Post hoc auditing of model fairness suffers from potential drawbacks: (1) auditing may be highly sensitive to the test samples chosen; (2) the model and/or its training data may need to be shared with an auditor thereby breaking confidentiality. We address these issues by instead providing a certificate that demonstrates that the learning algorithm itself is fair, and hence, as a consequence, so too is the trained model. We introduce a method to provide a confidential proof of fairness for training, in the context of widely used decision trees, which we term Confidential-PROFITT. We propose novel fair decision tree learning algorithms along with customized zero-knowledge proof protocols to obtain a proof of fairness that can be audited by a third party. Using zero-knowledge proofs enables us to guarantee confidentiality of both the model and its training data.

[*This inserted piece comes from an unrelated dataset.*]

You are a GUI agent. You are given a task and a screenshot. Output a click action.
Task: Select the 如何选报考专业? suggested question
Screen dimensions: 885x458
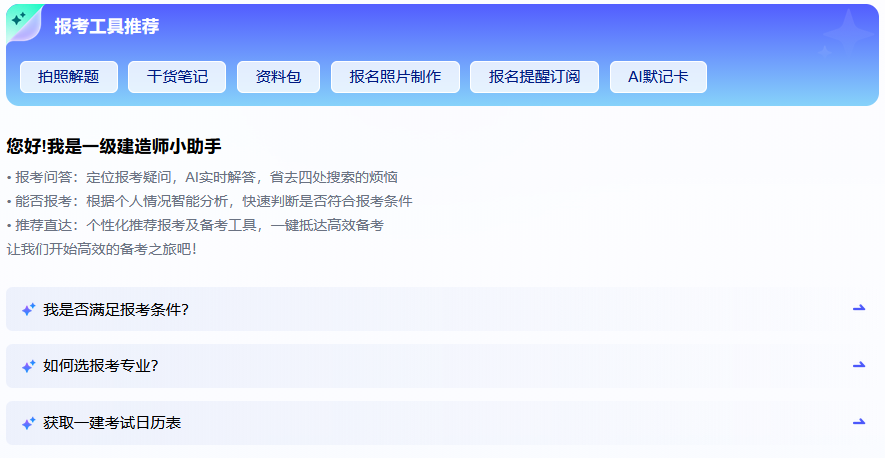[x=101, y=366]
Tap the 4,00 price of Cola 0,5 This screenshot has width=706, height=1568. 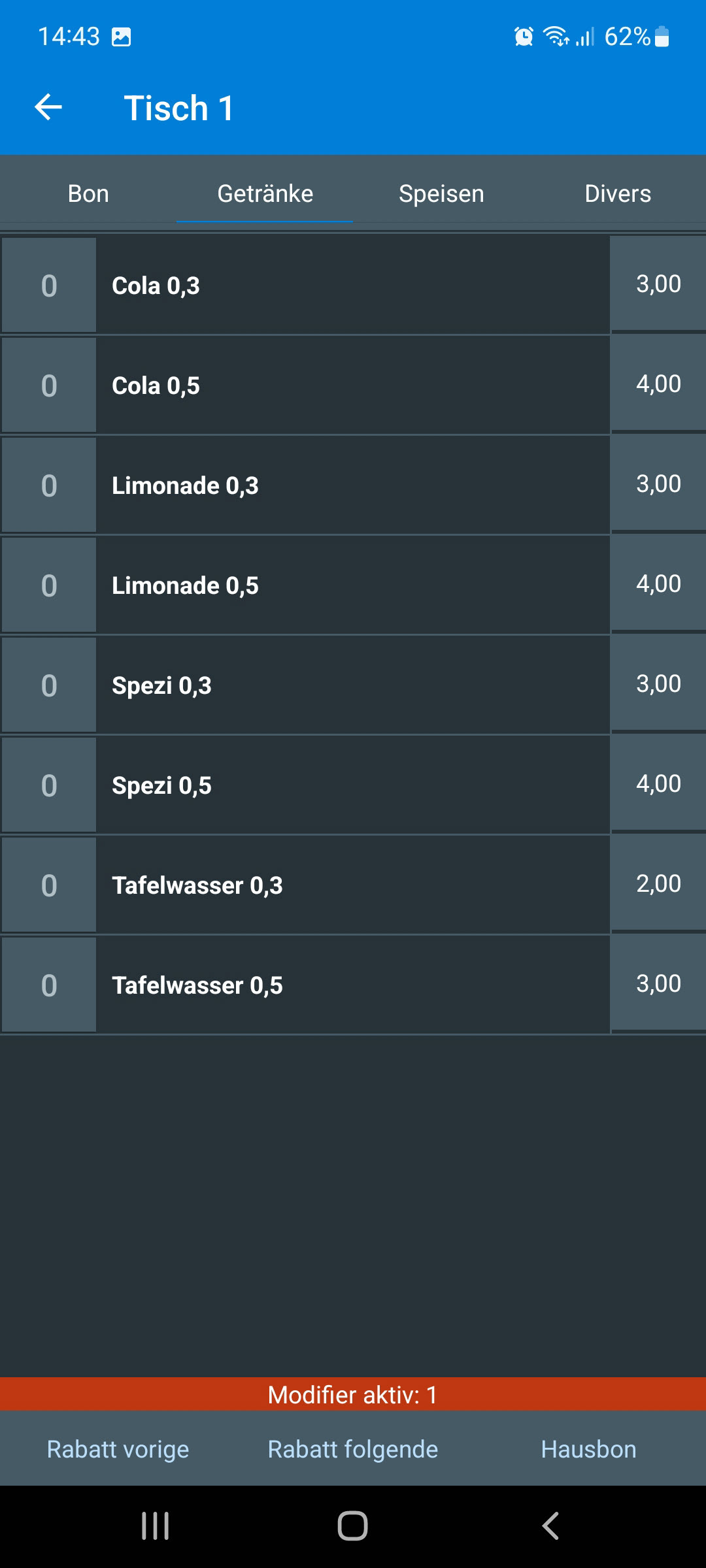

We show empirically that bounding the information gain of each node with respect to the sensitive attributes reduces the unfairness of the final tree. In extensive experiments on the COMPAS, Communities and Crime, Default Credit, and Adult datasets, we demonstrate that a company can use Confidential-PROFITT to certify the fairness of their decision tree to an auditor in less than 2 minutes, thus indicating the applicability of our approach. This is true for both the demographic parity and equalized odds definitions of fairness. Finally, we extend Confidential-PROFITT to apply to ensembles of trees.

Wed 3 May 7:00 - 7:10 PDT

In-Person Oral presentation / top 25% paper
Disparate Impact in Differential Privacy from Gradient Misalignment

Maria Esipova · Atiyeh Ashari Ghomi · Yaqiao Luo · Jesse Cresswell

As machine learning becomes more widespread throughout society, aspects including data privacy and fairness must be carefully considered, and are crucial for deployment in highly regulated industries. Unfortunately, the application of privacy enhancing technologies can worsen unfair tendencies in models. In particular, one of the most widely used techniques for private model training, differentially private stochastic gradient descent (DPSGD), frequently intensifies disparate impact on groups within data. In this work we study the fine-grained causes of unfairness in DPSGD and identify gradient misalignment due to inequitable gradient clipping as the most significant source. This observation leads us to a new method for reducing unfairness by preventing gradient misalignment in DPSGD.